◆ CONSIGNES DE L'EXERCICE
• A. Recopiez, dans l'article sur la protection des non-fumeurs, le passage qui va de « Une première en » jusqu'à « enfumé comme avant. » inclus.
• B. Répondez aux questions suivantes à partir de l'article sur la protection des non-fumeurs.
(i) Pendant combien d'années l'employée a-t-elle mené des démarches et des procédures avant d'obtenir gain de cause ?
(ii) Depuis combien de temps Martine Peschang travaille-t-elle à la Sécurité sociale ?
(iii) En quelle année la loi Évin a-t-elle été votée ?
• C. Poursuivez l'article sur la protection des non-fumeurs en reprenant juste après sa dernière phrase.

═════ TEXTE FOURNI ═════

Une première en France : la cour force un employeur public à respecter la loi sur la protection des non-fumeurs

Après cinq ans de démarches et de procédures, une employée de la Sécurité sociale vient d’obtenir gain de cause devant un tribunal français. La décision oblige son employeur à créer, sur les lieux de travail, des sections pour les fumeurs séparées par des cloisons.

Martine Peschang est entrée à l’emploi de la Sécurité sociale il y a plus de 10 ans. Fortement incommodée par la fumée de tabac – violents maux de tête, irritation aux yeux – elle a accueilli avec joie la loi Évin, votée en 1991, qui restreint l’usage du tabac sur les lieux de travail, dans des fumoirs séparés. Malheureusement, son employeur n’a pas vu les choses de la même façon, de telle sorte que son environnement est resté enfumé comme avant.

═════ DONNÉES FOURNIES ═════

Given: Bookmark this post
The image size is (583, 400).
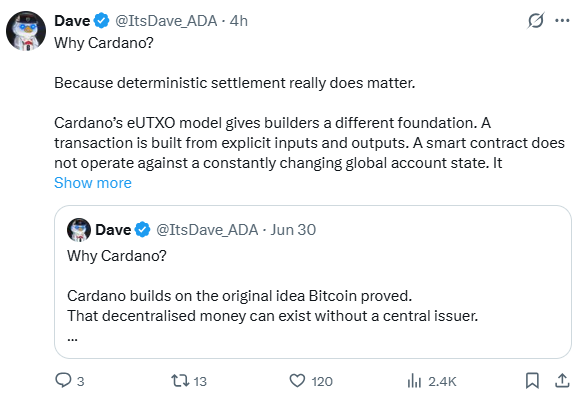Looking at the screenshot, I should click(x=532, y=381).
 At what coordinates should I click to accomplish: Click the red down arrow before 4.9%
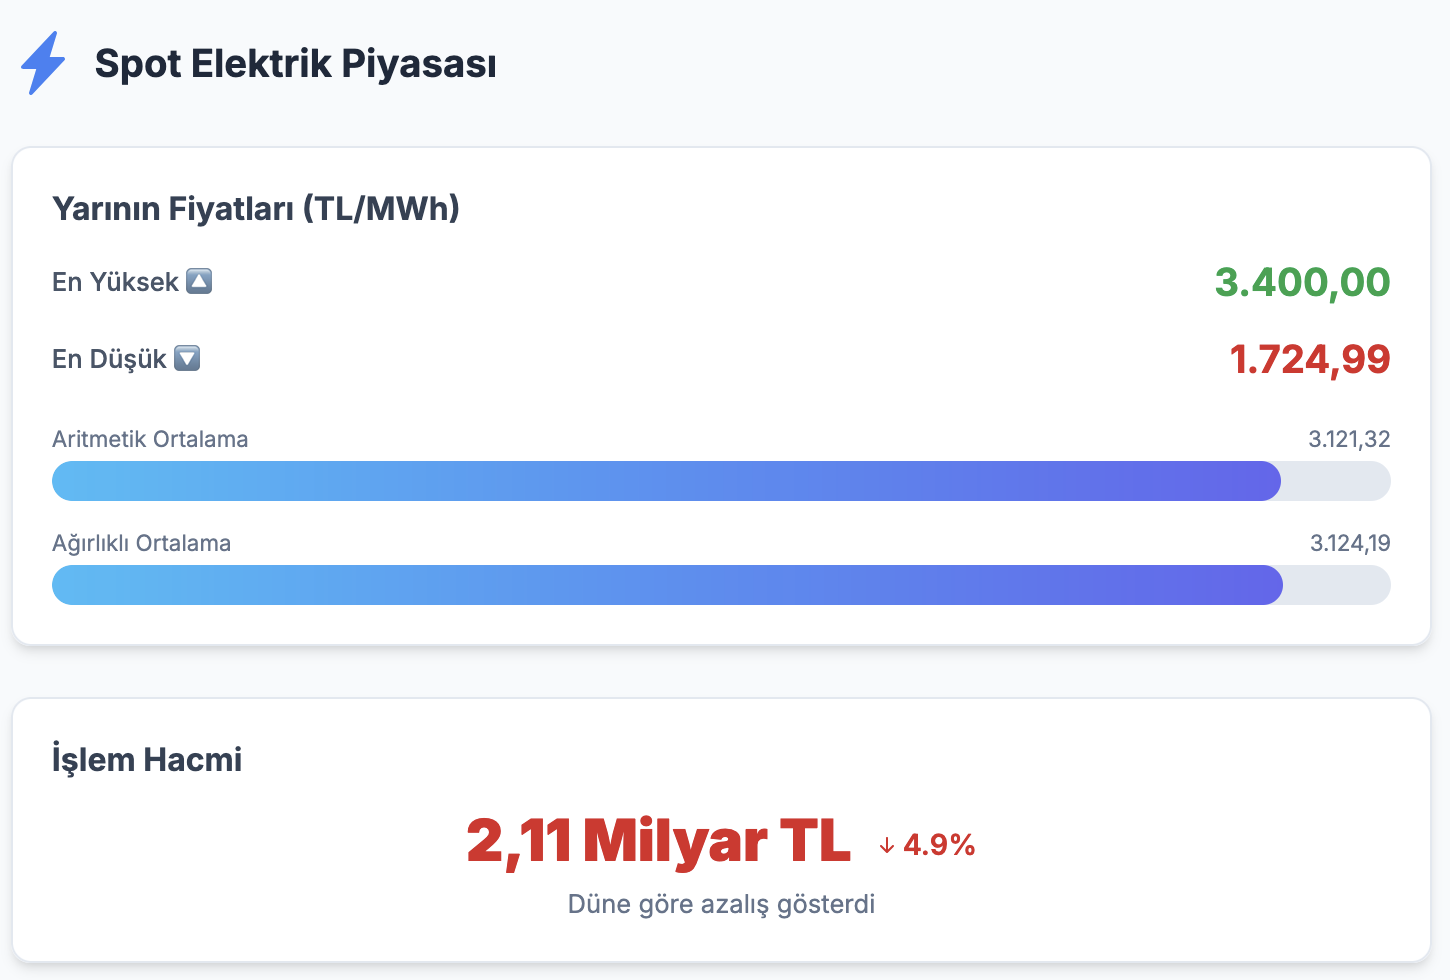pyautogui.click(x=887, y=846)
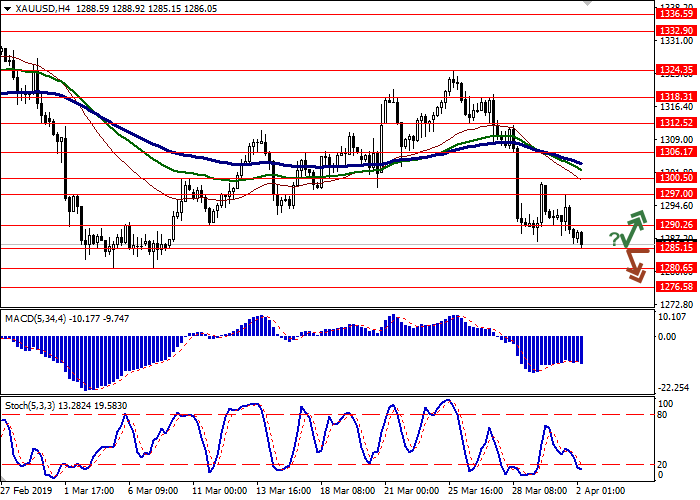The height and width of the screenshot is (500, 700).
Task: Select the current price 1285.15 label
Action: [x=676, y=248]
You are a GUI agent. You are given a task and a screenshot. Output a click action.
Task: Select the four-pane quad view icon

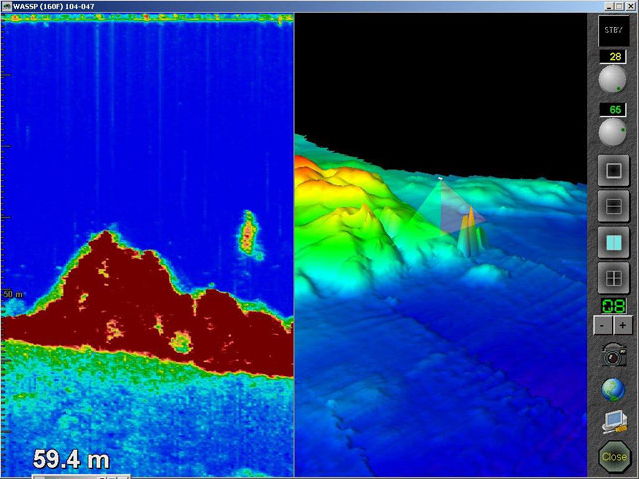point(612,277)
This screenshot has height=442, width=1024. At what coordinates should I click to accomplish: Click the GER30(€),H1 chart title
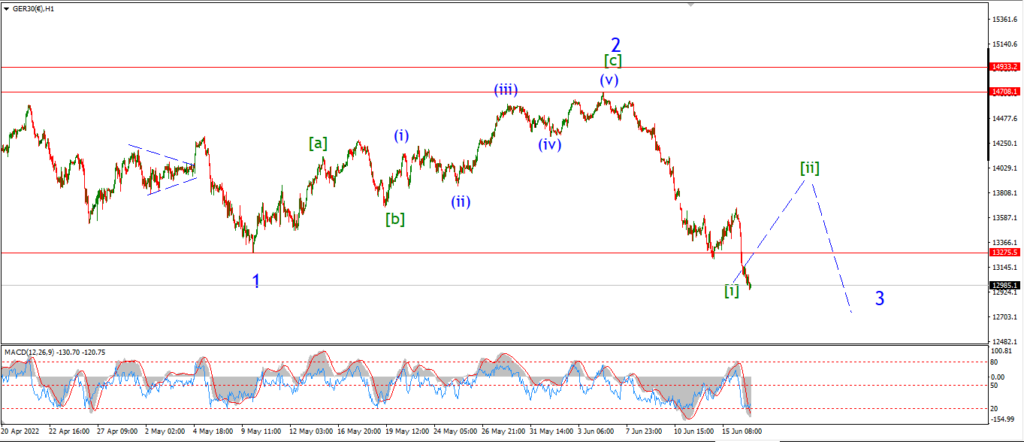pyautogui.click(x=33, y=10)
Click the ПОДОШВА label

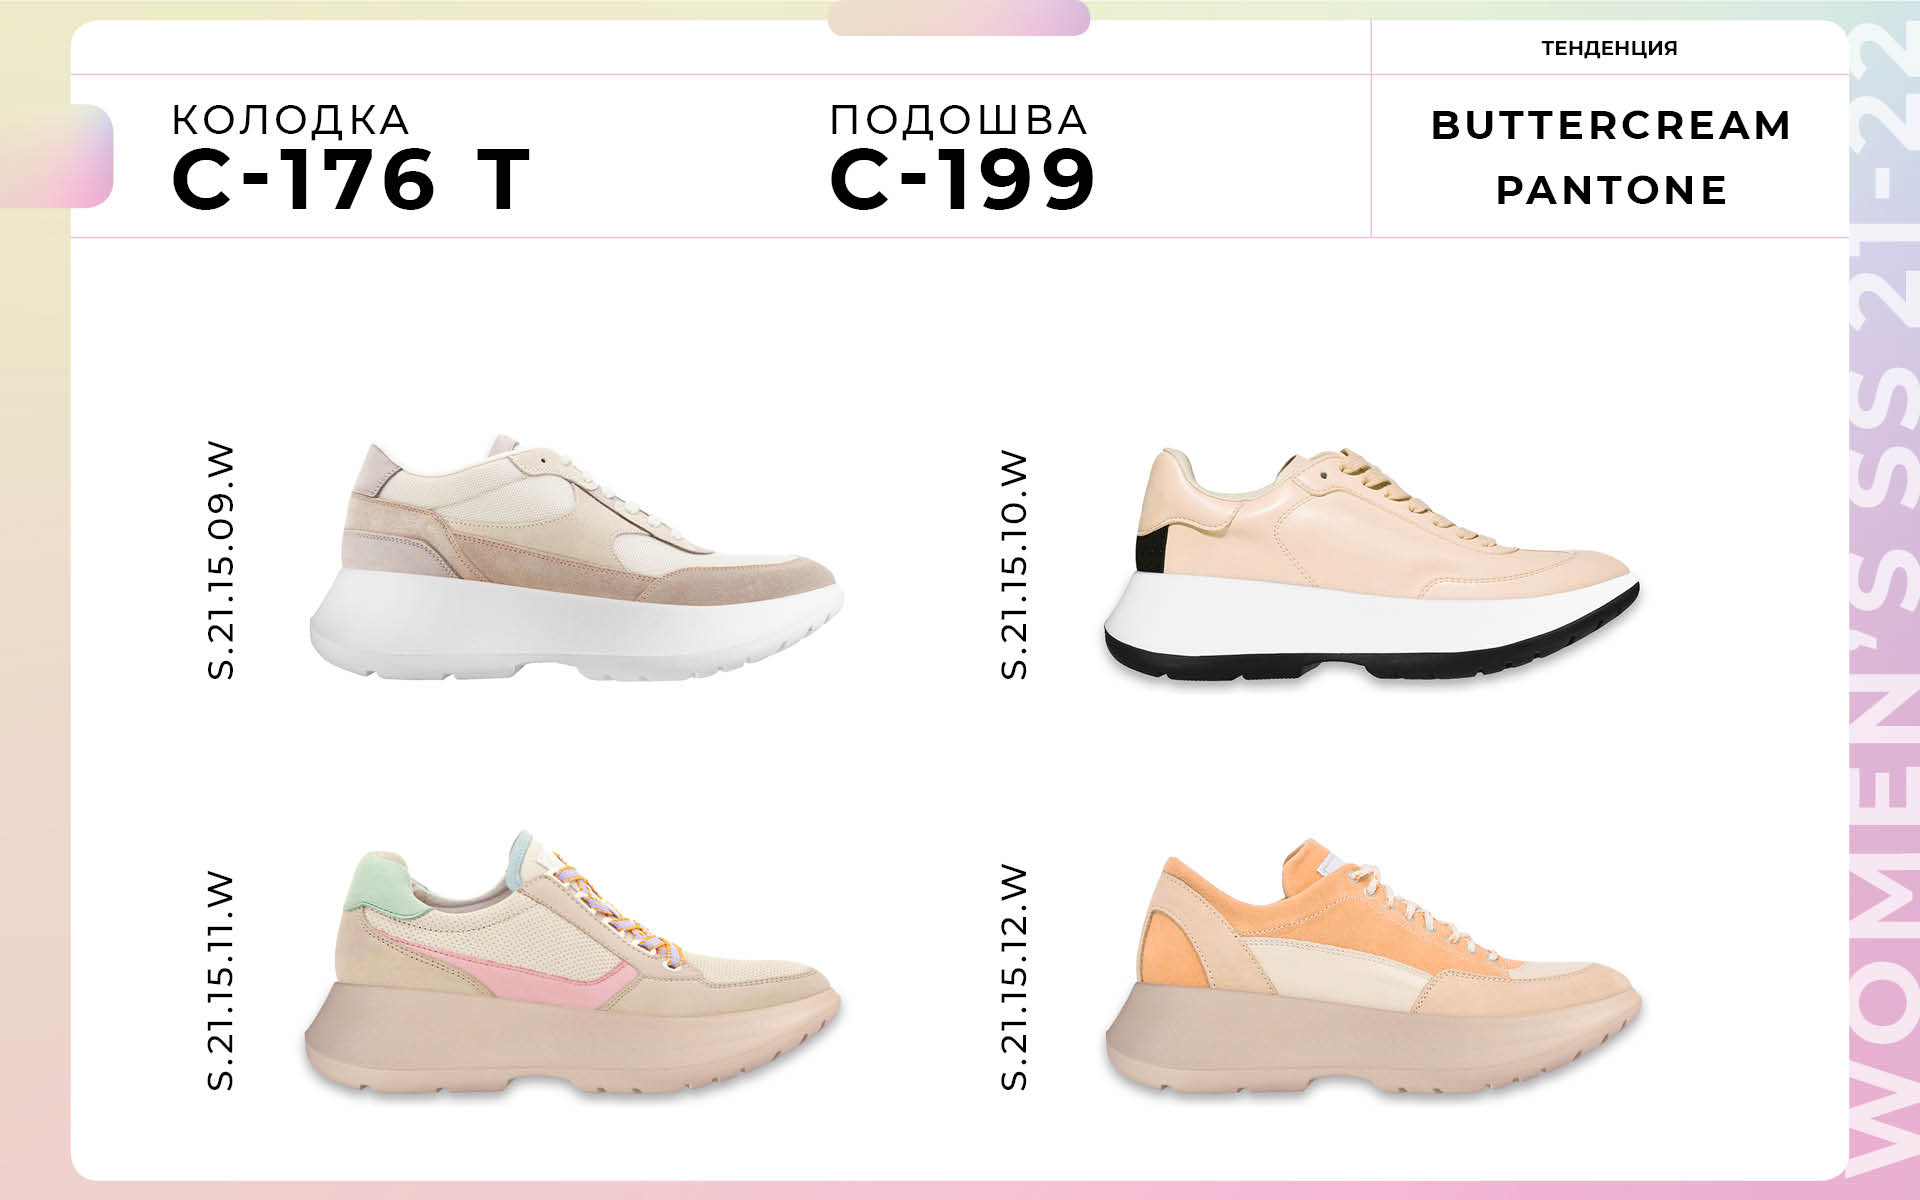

═════

◆ RÉPONSES PAR NUMÉRO
• A.
Une première en France : la cour force un employeur public à respecter la loi sur la protection des non-fumeurs

Après cinq ans de démarches et de procédures, une employée de la Sécurité sociale vient d’obtenir gain de cause devant un tribunal français. La décision oblige son employeur à créer, sur les lieux de travail, des sections pour les fumeurs séparées par des cloisons.

Martine Peschang est entrée à l’emploi de la Sécurité sociale il y a plus de 10 ans. Fortement incommodée par la fumée de tabac – violents maux de tête, irritation aux yeux – elle a accueilli avec joie la loi Évin, votée en 1991, qui restreint l’usage du tabac sur les lieux de travail, dans des fumoirs séparés. Malheureusement, son employeur n’a pas vu les choses de la même façon, de telle sorte que son environnement est resté enfumé comme avant.

• B.
(i) Cinq ans.
(ii) Depuis plus de 10 ans.
(iii) En 1991.

• C.
Au fil des ans, Mme Peschang a demandé aux fumeurs qui l’entouraient de s’abstenir, puis à ses supérieurs immédiats de voir au respect de la loi. Devant l’indifférence suscitée par ses requêtes, elle s’est adressée par écrit aux responsables locaux, puis régionaux, mais sans plus de résultats.

Son insistance lui a valu le boycott et la mise à l’écart de la part de ses collègues de travail. Son employeur, de son côté, lui a infligé des blâmes officiels, un conseil de discipline et même une mutation loin de son domicile.

Devant tant d’hostilité, elle a appelé son syndicat à la rescousse. La Confédération générale du travail (CGT) l’a aidée à mettre de la pression sur son employeur et à faire constater le conflit de travail. La Sécurité sociale ne souhaitant manifestement pas de règlement à cette situation, Mme Peschang n’a eu d’autre choix que de recourir aux tribunaux, qui lui ont donné raison.

Sa victoire est la première remportée devant les tribunaux français en ce qui a trait à la protection de la santé des non-fumeurs. Et elle est significative à plusieurs égards. D’abord, la Sécurité sociale est l’un des plus importants employeurs de France et compte quelque 20 000 employés répartis dans 118 points de service. Ensuite, il s’agit d’un organisme qui finance plusieurs programmes importants de prévention et de promotion de la santé.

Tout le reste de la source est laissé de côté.